### Document extract
## Begin
Kenpo is an excellent art.  However, like all martial arts training, its not the art, its the instructor that areally matters.  I would also be concerned with a school that had students with poor hygeine and a very young instructor running the show.  Give it another try with the head instructor, but alos look for the best instructors in your city.  

Best of luck! :asian:


----------



## TigerCraneGuy (Jul 6, 2009)

Hello Manny,

Glad you decided to give Kenpo a try.

Thought I'd throw in some advice on what to look out for in a Kenpo class:

What is the quality of instruction? Is any Kenpo actually taught? (forms, drills, SD techniques, sparring) or is it the MA equivalent of an aerobics workout?

Do the students work their techniques realistically, employing speed, power, and control, and injecting enough impact into their blows for you to believe they can pull off defenses in the real-world?
## End
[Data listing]
## Begin
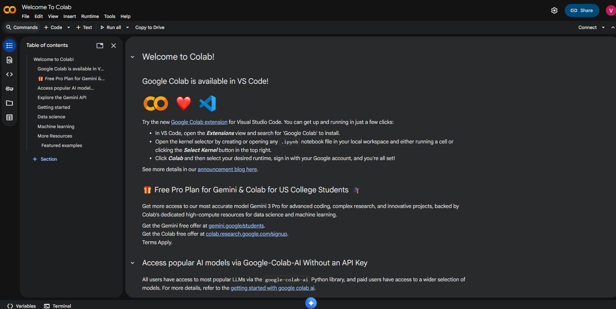
Task: Open Find and replace in the sidebar
Action: 9,60
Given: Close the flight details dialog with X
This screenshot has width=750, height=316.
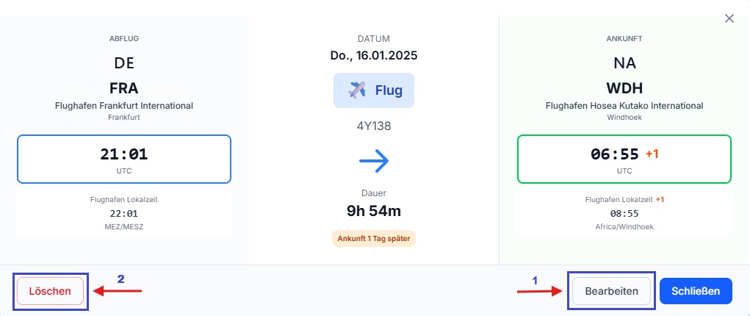Looking at the screenshot, I should pyautogui.click(x=729, y=18).
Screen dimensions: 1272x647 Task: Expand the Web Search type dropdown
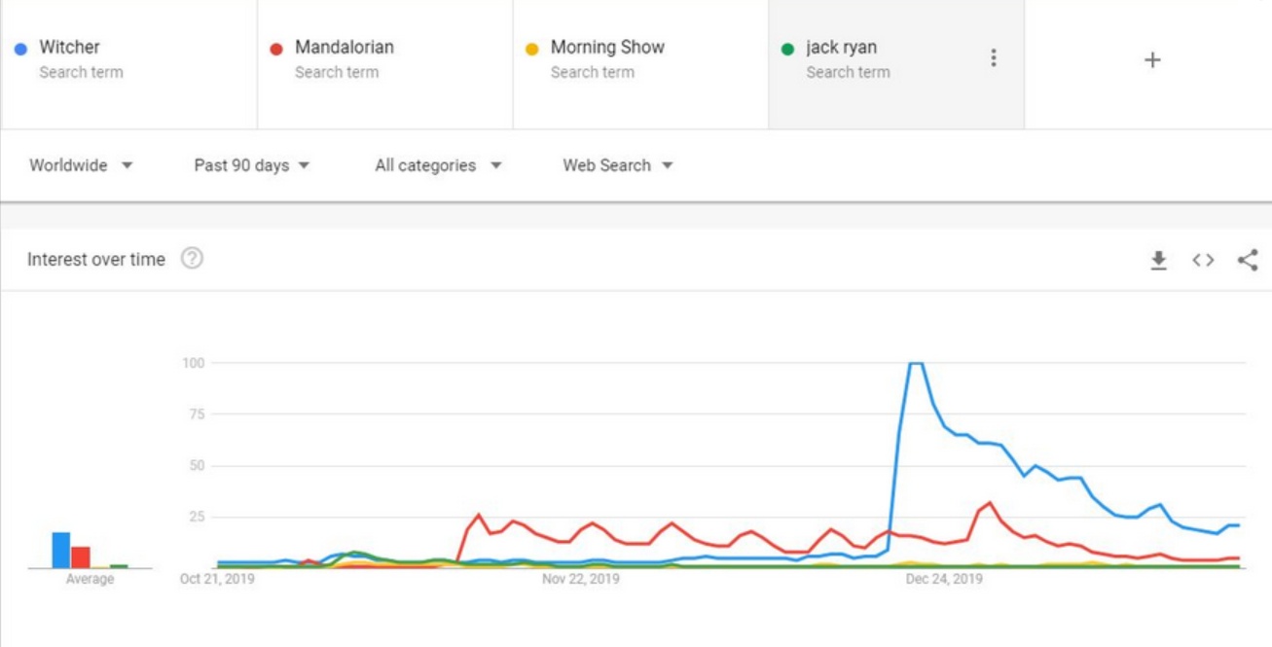(617, 165)
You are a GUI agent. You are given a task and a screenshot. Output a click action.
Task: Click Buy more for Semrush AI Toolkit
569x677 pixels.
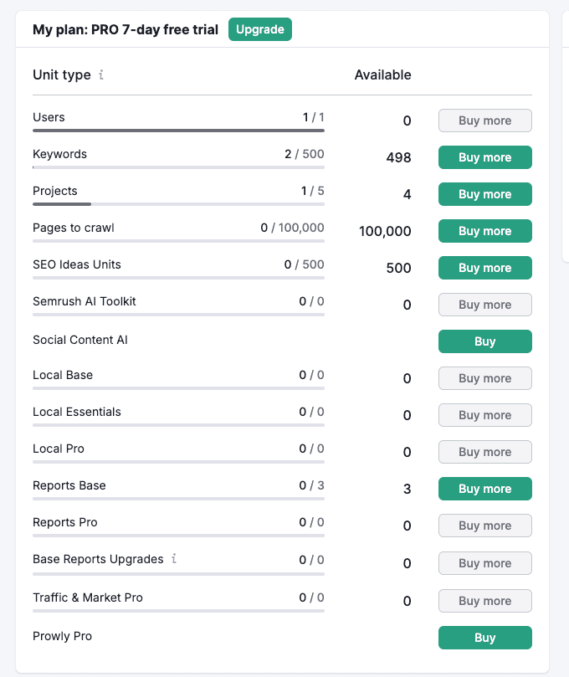pos(484,305)
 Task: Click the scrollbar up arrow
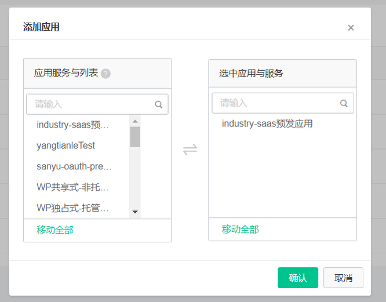pyautogui.click(x=135, y=121)
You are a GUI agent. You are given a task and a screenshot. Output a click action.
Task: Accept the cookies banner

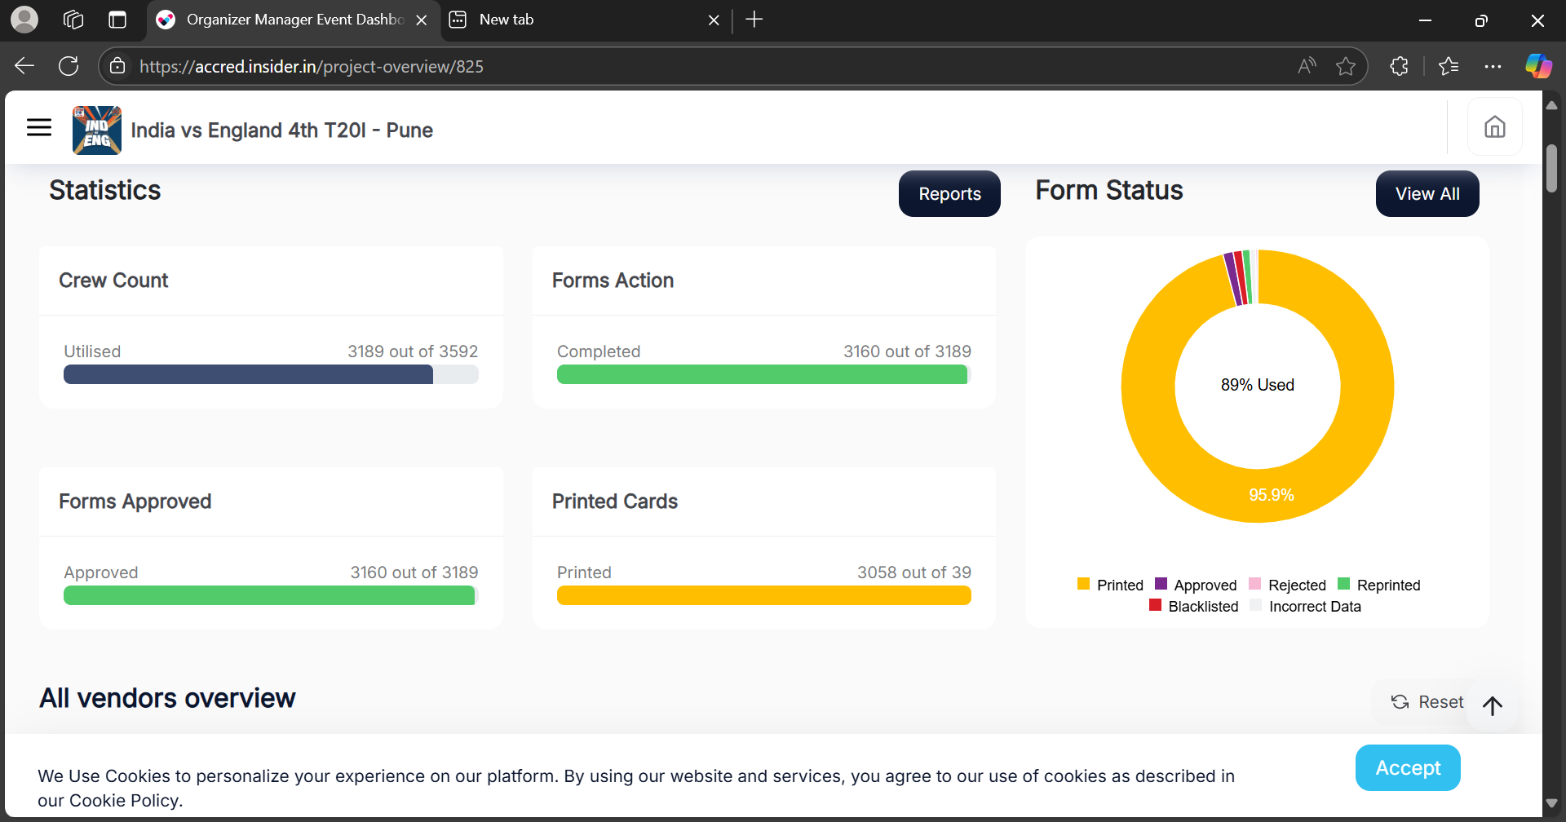(1407, 767)

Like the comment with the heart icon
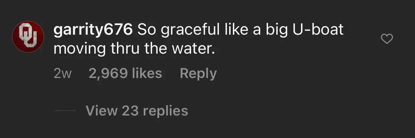pos(387,39)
## End
### Instruction
Quote the Kenpo forum excerpt word for word, starting at "Glad you decided" and ending at "in the real-world?". The rows are separate material, unrelated to the Kenpo forum excerpt.

### Exercise solution
Glad you decided to give Kenpo a try.

Thought I'd throw in some advice on what to look out for in a Kenpo class:

What is the quality of instruction? Is any Kenpo actually taught? (forms, drills, SD techniques, sparring) or is it the MA equivalent of an aerobics workout?

Do the students work their techniques realistically, employing speed, power, and control, and injecting enough impact into their blows for you to believe they can pull off defenses in the real-world?